Il suo papà con disabilità cade in casa e batte la testa, soccorso dai sanitari: William Imola ringrazia gli angeli del 118

L’artista ciociaro ringrazia i sanitari del 118: “Un lato umano pazzesco, si sono presi cura di lui con amore e professionalità”

Una serata difficile si è trasformata in una storia di grande umanità, professionalità e riconoscenza. È quella che racconta alla nostra Redazione William Imola, giovane artista di Torrice noto per le sue hit musicali e per aver preso parte a programmi e fiction televisive.

Ieri sera il padre di William, disabile e affetto da gravi problemi alle gambe – con alle spalle dieci interventi – è caduto in cucina mentre cercava di prendere un pezzo di pane. “Si è sbilanciato ed è caduto a faccia avanti sbattendo anche la testa – racconta il figlio ricordando quei momenti di grande paura – ho dovuto chiamare il 118 per farmi aiutare”.

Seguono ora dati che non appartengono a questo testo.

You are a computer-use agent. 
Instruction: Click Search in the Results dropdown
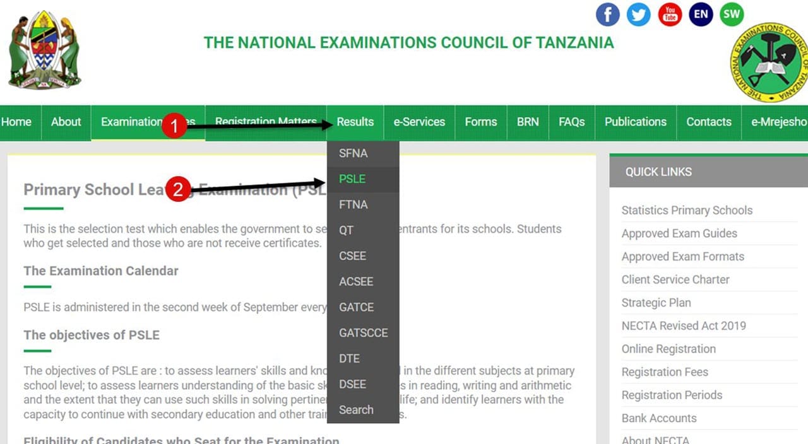356,410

In pochi minuti l’ambulanza è arrivata sul posto. “Sono arrivati in tre, due uomini e una ragazza. Gli hanno fatto di tutto e lo hanno accudito per tutto il tempo con molta educazione e gentilezza. Papà era agitato, essendo anche cardiopatico, e gli hanno trovato la pressione a 200 di massima e 130 la minima. Lo hanno aiutato a rialzarsi, a camminare e non lo hanno mai lasciato solo finché non si fosse calmato e la pressione non fosse scesa”.

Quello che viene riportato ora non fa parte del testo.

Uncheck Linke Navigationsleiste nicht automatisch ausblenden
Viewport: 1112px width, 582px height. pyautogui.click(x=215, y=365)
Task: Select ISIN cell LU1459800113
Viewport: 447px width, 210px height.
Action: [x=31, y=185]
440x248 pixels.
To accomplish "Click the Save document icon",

Un intervento che ha lasciato un segno profondo nel cuore del giovane artista: “Volevo ringraziarli per il lavoro che hanno fatto e per come si sono presi cura di mio padre. Sicuramente è la loro professione, ma ho visto un lato umano pazzesco ed è bello vedere persone che fanno questo mestiere con amore”.

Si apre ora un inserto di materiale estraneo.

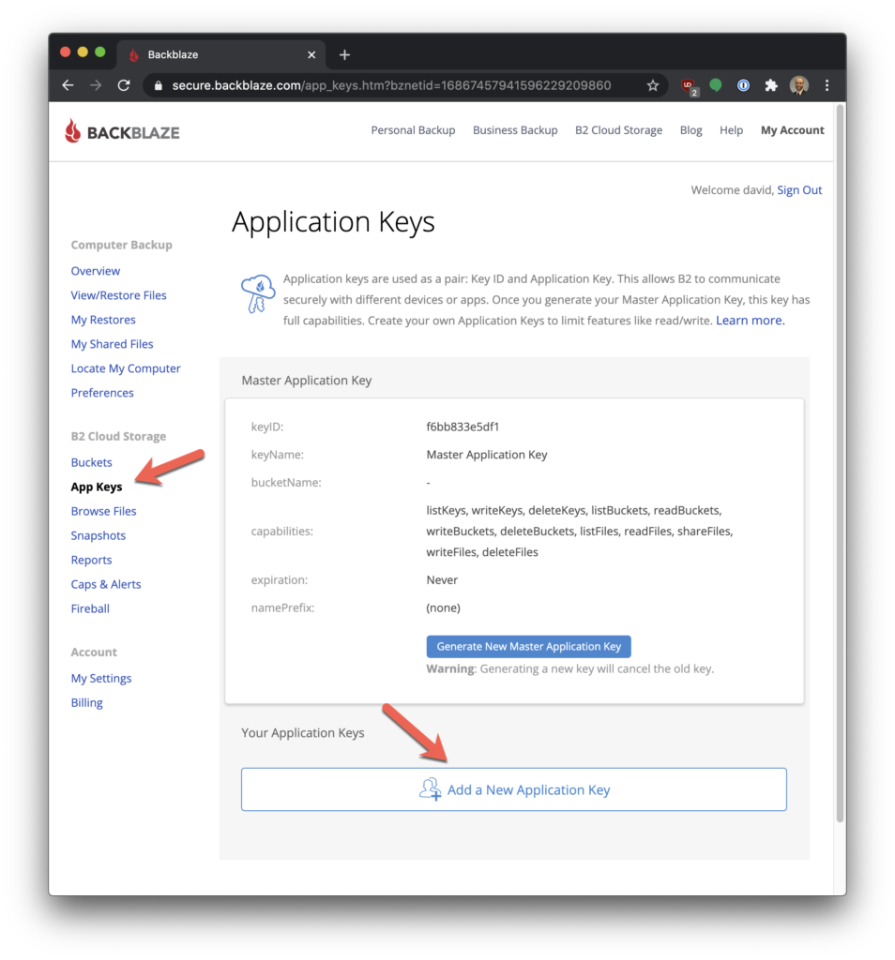Click Generate New Master Application Key
The height and width of the screenshot is (960, 895).
tap(528, 646)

In una storia sui suoi canali social – in cui ha taggato anche la nostra Redazione, il sindaco di Frosinone Riccardo Mastrangeli, la Croce Rossa e il ministro Matteo Salvini – Imola ha ringraziato i soccorritori. Un post che sta ricevendo molti messaggi di sostegno e condivisione. Lo abbiamo contattato e il racconto che ne è venuto fuori è di quelli che vorremmo poter ascoltare e riportare sempre.

In un periodo in cui spesso si raccontano storie di mala sanità è giusto dare spazio anche agli esempi positivi, che gratificano chi svolge questo lavoro nel migliore dei modi. Se, nonostante il momento difficile, oggi William Imola ha potuto condividere la sua storia a lieto fine con noi e con i suoi milioni di follower è grazie a quegli angeli arrivati a bordo di un’ambulanza nella sua casa e andati via dopo aver svolto nel migliore dei modi il loro lavoro.